Phil Janitz veredelt Titel mit Bestleistung
Mit 7,50 Meter sprang Phil Janitz (Düsseldorfer Athletics) so weit wie noch nie. Im zweiten Versuch setzte er den ersten von zwei Sieben-Meter-Sprüngen in die Grube. Im fünften Versuch standen nochmals 7,13 Meter im Weitsprung-Protokoll. Mit der Tagesbestweite von 7,50 Meter ngewann er nicht nur den Meistertitel, sondern buchte zugleich das Ticket für die U18-EM. Auf den weiteren Plätzen glänzten drei weitere Weitspringer mit Sprüngen über die Sieben-Meter-Marke wie EM-Norm (7,10 m). Ebenfalls mit persönlicher Bestmarke beendete Felix Remmele (TV 1891 Bürstadt) mit 7,28 Metern die Konkurrenz als Zweiter. Bronze ging an Alexander Mann (TV Ochenbruck), der seinen Hausrekord auf 7,19 Meter steigerte.

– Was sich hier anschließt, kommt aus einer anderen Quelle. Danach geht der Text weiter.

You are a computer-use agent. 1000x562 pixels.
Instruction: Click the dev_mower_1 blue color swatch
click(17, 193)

Im letzten von drei Zeitläufen stürmte die 4x100-Meter-Staffel des LAC Berlin in 41,75 Sekunden zum Sieg. So schnell wie das Quartett mit Moritz Mittelstädt, Moritz, Tim Hannebauer, Finn Bengsch und Danilo Hübner war in diesem Sommer noch keine Vereinsstaffel unterwegs. Ebenfalls noch unter 42 Sekunden blieb das Quartett von Eintracht Duisburg mit Simon Pancherz, Lars Fischer, Mats Altenrath und dem Jahresschnellsten über 100 Meter sowie Schlussläufer Fabian Wüst in 41,89 Sekunden.

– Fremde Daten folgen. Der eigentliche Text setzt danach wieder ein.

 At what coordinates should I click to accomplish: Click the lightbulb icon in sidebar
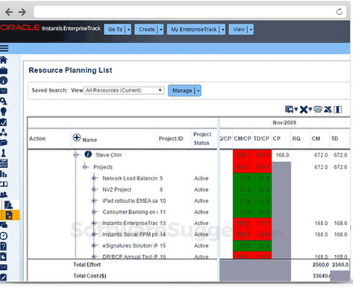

Tausendstel-Krimi in der Staffel
Spannend der Kampf um Bronze, den das Quartett des SC DHfK Leipzig mit Maximilian Hanke, Jeremy Dante Weilandt, Paul Vogel und Noa Maximilian Schreiner in einem Kopf-an-Kopf-Rennen im ersten Zeitlauf mit den Staffeln des TSV Bayer 04 Leverkusen (42,06 sec) und der StG Team Sachsen-Anhalt (42,08 sec) in 42,06 Sekunden hauchdünn für sich entschied. Das Leverkusener Quartett Jelvis Frempong, Allen Cole, Marik Julian Scholz und Julian Löcher verpasste Bronze nur um vier Tausendstel.

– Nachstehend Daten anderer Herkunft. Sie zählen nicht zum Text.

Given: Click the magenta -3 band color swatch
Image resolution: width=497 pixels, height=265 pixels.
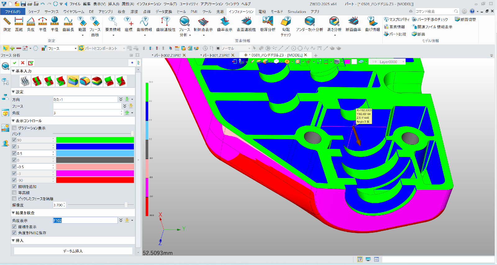Looking at the screenshot, I should click(x=95, y=173).
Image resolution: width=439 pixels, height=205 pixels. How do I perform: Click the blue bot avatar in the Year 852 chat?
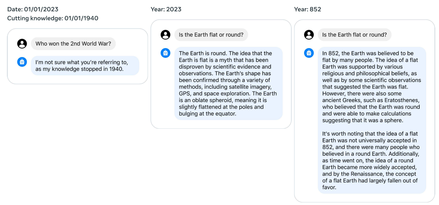(309, 53)
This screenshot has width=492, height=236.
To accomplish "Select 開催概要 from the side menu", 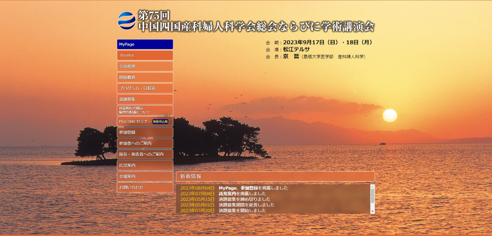I will (x=145, y=77).
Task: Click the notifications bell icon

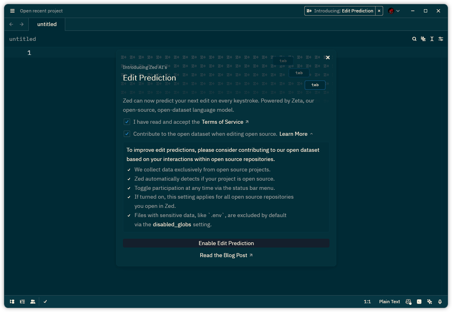Action: (x=440, y=302)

Alexander Schwarz (ASV Erfurt) hat seine erst bei den Landesmeisterschaften in Arnstadt aufgestellte Bestzeit im 5.000 Meter Bahngehen nochmals unterboten. Er durfte sich in 21:50,31 Minuten über den Deutschen Meistertitel freuen. Obendrauf gab es noch das EM-Ticket für Rieti. „Wir sind schon sehr zügig angegangen, aber Valentin [Kräling] hat das schon sehr, sehr stark gemacht. Auf den letzten fünf Runden habe ich mein Herz in die Hand genommen“, sagte der 15-Jährige, der die familiäre Unterstützung von der Tribüne auf der Bahn spürte und sich dankbar zeigte. Auf Rang zwei folgte Valentin Kräling (TSV Bayer 04 Leverkusen) in 22:03,86 Minuten. Dritter wurde Paul Alberto Gutierrez Müller (Erfurter LAC; 24:20,69 min). In der Jugend U20 siegte Felix Aßmus (Erfurter LAC) in 24:34,41 Minuten vor Jakob Kellen (Diezer TSK Oranien; 25:30,87 min).